"Se borró de mi vida cuando le dije que espero un bebé”

SUFRIÓ las mieles del amor y el dolor a su corta edad, ya con un hijo en brazos, hoy recuerda cómo conoció a ese amor que la dejó.

| Por Manuel Medina

Yo era una chica inocente y sin experiencia en el amor hasta que me enamoré de un hombre de mucha posición social. La primera vez que lo vi me llamó la atención su mirada, empecé a trabajar en el servicio doméstico de su casa, me di cuenta que yo sí le interesé porque desde esa vez no dejó de mirarme de arriba y abajo. 

Cada vez que me lanzaba una mirada yo sentía que me desnudaba, muchas veces trataba de hablarme, pero yo no le daba tiempo, entraba como esos gatos temerosos al ver un perro bravo acercarse. No fue hasta después de que me animé a responderle el saludo que empezó a piropearme como un desesperado por conquistar mi corazón, no se cansaba de decirme cosas lindas, yo le miraba y me reía nomás. Me decía que no me iba a molestar, que sus intenciones eran buenas, me habló de que estaba buscando una buena persona para casarse y que no perdía las esperanzas de que yo podría ser esa mujer. 

De mi currículum sacó mi número, yo le había entregado a la señora, su mamá, cuando me contrataron. Desde entonces me llamaba todos los días, me invitaba a salir y yo no podía, tenía 18 años. Él se reía de mí cuando le contaba que no quería faltarle al respeto a su casa y que nunca tuve novio, él ya tenía 27 años cuando eso. Un tiempo después dejó de molestarme y ahí empecé yo a mirarlo, y cuando me volvió a decir, ahí ya le acepté irnos al shopping un domingo juntos. Fue mi primer despertar en el amor y me embaracé, le llamé para contarle y desde esa vez se borró de mi vida. Tuve que salir del trabajo porque no quería contar nada, pero sí intenté hablar con él solo que ya no atendió mis llamadas, de eso ya pasó mucho tiempo, ya acepté que él no quiere saber nada de nosotros. Nunca me decidí en demandarle para pedirle para la leche porque somos pobres, vivimos en una casa de encargados, mi papá es albañil y apenas gana, qué le voy a pedir más de lo que me da, sé que vamos a gastar mucho en esos trámites. Y tampoco quiero tanto hacerlo porque me da miedo pensar que algún día venga y me lo quiera quitar.

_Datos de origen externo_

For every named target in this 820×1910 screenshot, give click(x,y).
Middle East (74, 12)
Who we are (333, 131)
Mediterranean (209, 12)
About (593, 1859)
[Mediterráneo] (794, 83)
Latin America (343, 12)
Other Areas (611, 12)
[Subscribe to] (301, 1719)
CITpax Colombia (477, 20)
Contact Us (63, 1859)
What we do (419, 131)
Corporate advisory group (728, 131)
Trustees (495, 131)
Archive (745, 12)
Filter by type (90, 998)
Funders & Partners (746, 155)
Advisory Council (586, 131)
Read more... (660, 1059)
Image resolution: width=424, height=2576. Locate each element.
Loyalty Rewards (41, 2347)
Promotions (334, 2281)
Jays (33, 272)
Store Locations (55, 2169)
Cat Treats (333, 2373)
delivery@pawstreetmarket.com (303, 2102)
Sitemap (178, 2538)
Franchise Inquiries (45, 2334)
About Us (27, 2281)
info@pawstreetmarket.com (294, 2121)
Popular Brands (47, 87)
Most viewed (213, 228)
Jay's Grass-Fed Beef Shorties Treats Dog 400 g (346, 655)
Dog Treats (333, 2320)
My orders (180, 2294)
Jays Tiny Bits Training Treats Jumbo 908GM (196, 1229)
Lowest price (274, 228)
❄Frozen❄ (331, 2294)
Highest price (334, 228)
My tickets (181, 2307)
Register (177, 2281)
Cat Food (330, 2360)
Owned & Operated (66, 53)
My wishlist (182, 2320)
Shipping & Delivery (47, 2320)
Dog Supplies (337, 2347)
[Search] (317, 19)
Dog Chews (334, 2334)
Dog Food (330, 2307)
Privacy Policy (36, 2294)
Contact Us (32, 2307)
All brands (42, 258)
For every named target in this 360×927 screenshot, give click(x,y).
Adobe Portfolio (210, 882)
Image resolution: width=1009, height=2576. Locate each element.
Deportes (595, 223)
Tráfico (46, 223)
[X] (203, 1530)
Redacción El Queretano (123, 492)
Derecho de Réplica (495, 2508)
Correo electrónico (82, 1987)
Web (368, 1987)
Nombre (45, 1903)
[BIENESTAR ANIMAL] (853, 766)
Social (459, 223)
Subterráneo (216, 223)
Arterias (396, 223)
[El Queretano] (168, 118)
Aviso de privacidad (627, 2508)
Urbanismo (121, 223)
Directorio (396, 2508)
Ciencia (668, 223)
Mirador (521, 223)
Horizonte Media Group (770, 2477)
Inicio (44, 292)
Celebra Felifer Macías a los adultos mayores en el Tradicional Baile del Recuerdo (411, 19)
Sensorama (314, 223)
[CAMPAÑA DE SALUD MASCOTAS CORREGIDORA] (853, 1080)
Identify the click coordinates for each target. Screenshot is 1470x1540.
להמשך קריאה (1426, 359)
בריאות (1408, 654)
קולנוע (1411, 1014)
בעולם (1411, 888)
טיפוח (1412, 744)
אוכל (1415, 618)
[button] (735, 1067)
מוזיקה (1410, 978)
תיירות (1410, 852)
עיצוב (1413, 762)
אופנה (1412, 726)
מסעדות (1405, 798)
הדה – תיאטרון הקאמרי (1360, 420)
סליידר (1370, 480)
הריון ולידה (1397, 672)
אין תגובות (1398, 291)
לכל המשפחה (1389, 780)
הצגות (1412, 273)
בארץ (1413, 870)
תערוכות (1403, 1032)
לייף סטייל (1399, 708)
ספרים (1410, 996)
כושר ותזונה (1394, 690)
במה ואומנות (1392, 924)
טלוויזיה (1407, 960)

Mi bebé está hermoso, ya pasamos muchas cosas, ahora tengo un amigo que se interesa en mí y me dice que me vaya a vivir con él, es muy buena persona y me agrada, pero no quiero irme a su casa, no quiero dejarle a mi mamá. 

SOLE, DE SAN LORENZO, 20 AÑOS

RESPUESTA: Dicen que el tiempo cura las heridas, en este caso se podría aplicar a esta historia. El amor vendrá sin dudas más adelante, no te apresures porque tenés las heridas muy abiertas todavía. Muchas veces nos desilusionamos en el primer tropiezo, o a la vuelta de la esquina ya queremos encontrar al hombre o la mujer que nos cambie la vida. Por ahora lo ideal es que le dediques todo tu tiempo a tu criatura, y luego te decidas elegirte a vos, a crecer, a desarrollarte como persona. Hay que aceptar el dolor, no ignorar los sentimientos, es mejor asumir lo que sucedió y enfrentar la situación con valentía. Cuando hay cosas que no puedas cambiar, tenés que abrir la mente y estar dispuesta a empezar de cero, alivianar el alma de culpas, y reproches que siempre queremos hacernos cuando nos equivocamos. Animate a vivir la vida, no todo es triste en esta vida, el amor es lo más lindo que hay si logras ser correspondido, si una persona te falló, no te cierres a las posibilidades, solo que el tiempo es el mejor aliado en estos casos. Cuando te sientas fortalecida tenés que asesorarte para que seas la guardiana de los derechos de tu niño y se respeten.